Given records Start Marker

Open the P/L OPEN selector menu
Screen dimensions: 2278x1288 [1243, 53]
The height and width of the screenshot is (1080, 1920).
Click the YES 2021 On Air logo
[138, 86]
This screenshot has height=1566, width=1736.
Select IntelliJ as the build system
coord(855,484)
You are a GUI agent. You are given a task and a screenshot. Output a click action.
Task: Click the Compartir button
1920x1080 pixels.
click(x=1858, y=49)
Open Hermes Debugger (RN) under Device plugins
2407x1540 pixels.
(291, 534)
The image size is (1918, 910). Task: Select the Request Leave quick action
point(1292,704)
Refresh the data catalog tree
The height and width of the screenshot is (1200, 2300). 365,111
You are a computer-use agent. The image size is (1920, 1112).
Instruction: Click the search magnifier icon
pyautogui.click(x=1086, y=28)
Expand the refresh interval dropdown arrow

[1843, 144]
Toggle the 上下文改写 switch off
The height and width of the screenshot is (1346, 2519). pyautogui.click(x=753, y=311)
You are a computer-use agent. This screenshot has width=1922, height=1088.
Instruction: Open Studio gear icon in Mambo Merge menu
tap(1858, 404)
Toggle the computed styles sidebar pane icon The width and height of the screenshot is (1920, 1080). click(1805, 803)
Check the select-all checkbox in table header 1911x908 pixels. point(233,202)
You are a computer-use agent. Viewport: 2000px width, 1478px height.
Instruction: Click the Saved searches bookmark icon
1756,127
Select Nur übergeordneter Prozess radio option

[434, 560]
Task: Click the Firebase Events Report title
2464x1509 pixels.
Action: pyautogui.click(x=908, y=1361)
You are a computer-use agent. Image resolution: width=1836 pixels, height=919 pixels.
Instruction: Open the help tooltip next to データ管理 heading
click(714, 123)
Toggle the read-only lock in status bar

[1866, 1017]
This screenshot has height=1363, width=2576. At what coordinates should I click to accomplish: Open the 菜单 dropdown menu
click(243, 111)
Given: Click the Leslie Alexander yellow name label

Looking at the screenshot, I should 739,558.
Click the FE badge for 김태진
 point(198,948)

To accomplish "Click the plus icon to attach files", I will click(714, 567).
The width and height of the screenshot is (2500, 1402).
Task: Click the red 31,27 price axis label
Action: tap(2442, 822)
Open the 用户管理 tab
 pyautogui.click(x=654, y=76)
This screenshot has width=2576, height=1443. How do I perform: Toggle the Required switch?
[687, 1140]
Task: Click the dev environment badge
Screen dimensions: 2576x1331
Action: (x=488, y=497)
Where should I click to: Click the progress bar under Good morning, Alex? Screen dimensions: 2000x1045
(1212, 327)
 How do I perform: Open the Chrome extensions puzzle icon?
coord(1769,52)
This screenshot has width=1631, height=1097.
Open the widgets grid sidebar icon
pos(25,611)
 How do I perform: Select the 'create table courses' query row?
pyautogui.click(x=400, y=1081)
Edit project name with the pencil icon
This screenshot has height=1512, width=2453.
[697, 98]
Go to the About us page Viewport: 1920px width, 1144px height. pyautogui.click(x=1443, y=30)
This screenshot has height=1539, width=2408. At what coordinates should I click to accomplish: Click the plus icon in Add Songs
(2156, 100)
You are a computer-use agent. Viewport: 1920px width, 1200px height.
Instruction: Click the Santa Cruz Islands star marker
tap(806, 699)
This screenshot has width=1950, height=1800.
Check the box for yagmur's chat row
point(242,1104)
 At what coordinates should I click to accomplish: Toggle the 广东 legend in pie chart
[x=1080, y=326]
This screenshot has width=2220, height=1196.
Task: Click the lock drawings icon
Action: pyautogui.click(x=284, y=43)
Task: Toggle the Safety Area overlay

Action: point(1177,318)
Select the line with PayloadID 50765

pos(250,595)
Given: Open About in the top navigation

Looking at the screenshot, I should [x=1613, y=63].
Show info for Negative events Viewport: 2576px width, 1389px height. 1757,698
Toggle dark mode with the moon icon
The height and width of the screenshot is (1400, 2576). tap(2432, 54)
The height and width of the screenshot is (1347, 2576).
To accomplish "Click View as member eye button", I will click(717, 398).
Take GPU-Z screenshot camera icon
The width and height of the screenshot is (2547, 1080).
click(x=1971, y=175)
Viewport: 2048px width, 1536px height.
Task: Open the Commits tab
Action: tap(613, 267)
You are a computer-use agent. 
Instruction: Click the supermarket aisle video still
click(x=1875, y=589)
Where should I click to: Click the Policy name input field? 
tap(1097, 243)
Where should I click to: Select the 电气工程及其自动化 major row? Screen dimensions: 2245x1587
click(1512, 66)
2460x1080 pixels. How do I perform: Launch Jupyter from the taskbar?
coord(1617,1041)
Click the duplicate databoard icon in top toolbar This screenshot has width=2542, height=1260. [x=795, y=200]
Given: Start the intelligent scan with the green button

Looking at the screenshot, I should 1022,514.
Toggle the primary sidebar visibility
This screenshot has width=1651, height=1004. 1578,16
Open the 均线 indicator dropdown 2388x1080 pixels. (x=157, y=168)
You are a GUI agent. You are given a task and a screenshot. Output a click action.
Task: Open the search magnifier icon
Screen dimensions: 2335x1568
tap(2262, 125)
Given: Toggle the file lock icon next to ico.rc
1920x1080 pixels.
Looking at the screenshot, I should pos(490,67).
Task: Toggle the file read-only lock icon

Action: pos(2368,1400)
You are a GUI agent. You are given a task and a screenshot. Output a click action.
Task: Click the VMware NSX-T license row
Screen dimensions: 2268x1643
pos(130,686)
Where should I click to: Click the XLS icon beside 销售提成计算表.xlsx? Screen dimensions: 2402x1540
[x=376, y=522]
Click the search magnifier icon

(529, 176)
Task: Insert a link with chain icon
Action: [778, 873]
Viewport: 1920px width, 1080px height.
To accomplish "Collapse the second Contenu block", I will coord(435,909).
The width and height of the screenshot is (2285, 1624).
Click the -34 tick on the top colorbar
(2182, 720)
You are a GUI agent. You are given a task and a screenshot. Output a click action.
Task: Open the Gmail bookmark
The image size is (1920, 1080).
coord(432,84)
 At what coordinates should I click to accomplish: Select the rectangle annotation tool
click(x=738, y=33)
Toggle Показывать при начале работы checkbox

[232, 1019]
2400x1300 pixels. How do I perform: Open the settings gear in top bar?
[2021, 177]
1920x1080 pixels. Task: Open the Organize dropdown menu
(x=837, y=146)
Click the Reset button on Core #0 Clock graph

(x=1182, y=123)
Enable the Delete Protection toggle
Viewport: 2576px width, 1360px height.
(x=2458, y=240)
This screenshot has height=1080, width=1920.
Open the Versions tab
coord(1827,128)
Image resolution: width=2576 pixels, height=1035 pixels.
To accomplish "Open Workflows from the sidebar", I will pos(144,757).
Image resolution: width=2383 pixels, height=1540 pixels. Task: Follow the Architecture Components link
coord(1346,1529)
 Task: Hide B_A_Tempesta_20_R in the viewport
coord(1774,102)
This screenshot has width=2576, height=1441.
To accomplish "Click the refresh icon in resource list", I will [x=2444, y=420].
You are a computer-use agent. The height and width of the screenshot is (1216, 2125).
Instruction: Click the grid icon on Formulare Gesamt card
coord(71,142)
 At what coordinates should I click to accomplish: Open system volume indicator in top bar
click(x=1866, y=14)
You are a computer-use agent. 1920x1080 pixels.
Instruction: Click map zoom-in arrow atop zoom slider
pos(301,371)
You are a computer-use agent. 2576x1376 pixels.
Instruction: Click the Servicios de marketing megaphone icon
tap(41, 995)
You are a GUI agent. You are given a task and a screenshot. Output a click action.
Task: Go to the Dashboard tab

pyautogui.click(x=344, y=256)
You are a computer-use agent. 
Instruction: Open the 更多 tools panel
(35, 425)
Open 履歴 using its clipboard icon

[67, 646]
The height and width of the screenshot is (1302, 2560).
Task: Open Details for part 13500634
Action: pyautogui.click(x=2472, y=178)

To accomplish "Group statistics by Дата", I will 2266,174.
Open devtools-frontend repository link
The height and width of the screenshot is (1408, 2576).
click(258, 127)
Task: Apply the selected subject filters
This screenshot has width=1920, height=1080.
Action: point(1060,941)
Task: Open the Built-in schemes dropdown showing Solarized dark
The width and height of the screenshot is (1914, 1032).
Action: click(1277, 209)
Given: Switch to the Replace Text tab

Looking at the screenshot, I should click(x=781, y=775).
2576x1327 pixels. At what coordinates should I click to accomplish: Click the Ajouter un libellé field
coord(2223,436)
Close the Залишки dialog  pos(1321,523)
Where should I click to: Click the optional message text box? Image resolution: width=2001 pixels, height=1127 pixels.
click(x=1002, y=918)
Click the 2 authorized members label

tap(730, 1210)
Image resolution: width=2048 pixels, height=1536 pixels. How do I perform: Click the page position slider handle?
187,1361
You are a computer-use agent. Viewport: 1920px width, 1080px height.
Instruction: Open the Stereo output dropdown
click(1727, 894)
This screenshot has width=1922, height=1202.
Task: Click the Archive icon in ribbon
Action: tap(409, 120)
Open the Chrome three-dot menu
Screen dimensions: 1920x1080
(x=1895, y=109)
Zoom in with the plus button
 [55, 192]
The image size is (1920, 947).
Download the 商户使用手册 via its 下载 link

Given records End Marker

▶ _About this exercise_
Print the records above verbatim from their first line to the line containing "Task: Click the Firebase Events Report title", both included, and stop there.

▶ _Exercise solution_
Open the P/L OPEN selector menu
Screen dimensions: 2278x1288 [1243, 53]
The height and width of the screenshot is (1080, 1920).
Click the YES 2021 On Air logo
[138, 86]
This screenshot has height=1566, width=1736.
Select IntelliJ as the build system
coord(855,484)
You are a GUI agent. You are given a task and a screenshot. Output a click action.
Task: Click the Compartir button
1920x1080 pixels.
click(x=1858, y=49)
Open Hermes Debugger (RN) under Device plugins
2407x1540 pixels.
(291, 534)
The image size is (1918, 910). Task: Select the Request Leave quick action
point(1292,704)
Refresh the data catalog tree
The height and width of the screenshot is (1200, 2300). 365,111
You are a computer-use agent. The image size is (1920, 1112).
Instruction: Click the search magnifier icon
pyautogui.click(x=1086, y=28)
Expand the refresh interval dropdown arrow

[1843, 144]
Toggle the 上下文改写 switch off
The height and width of the screenshot is (1346, 2519). pyautogui.click(x=753, y=311)
You are a computer-use agent. This screenshot has width=1922, height=1088.
Instruction: Open Studio gear icon in Mambo Merge menu
tap(1858, 404)
Toggle the computed styles sidebar pane icon The width and height of the screenshot is (1920, 1080). click(1805, 803)
Check the select-all checkbox in table header 1911x908 pixels. point(233,202)
You are a computer-use agent. Viewport: 2000px width, 1478px height.
Instruction: Click the Saved searches bookmark icon
1756,127
Select Nur übergeordneter Prozess radio option

[434, 560]
Task: Click the Firebase Events Report title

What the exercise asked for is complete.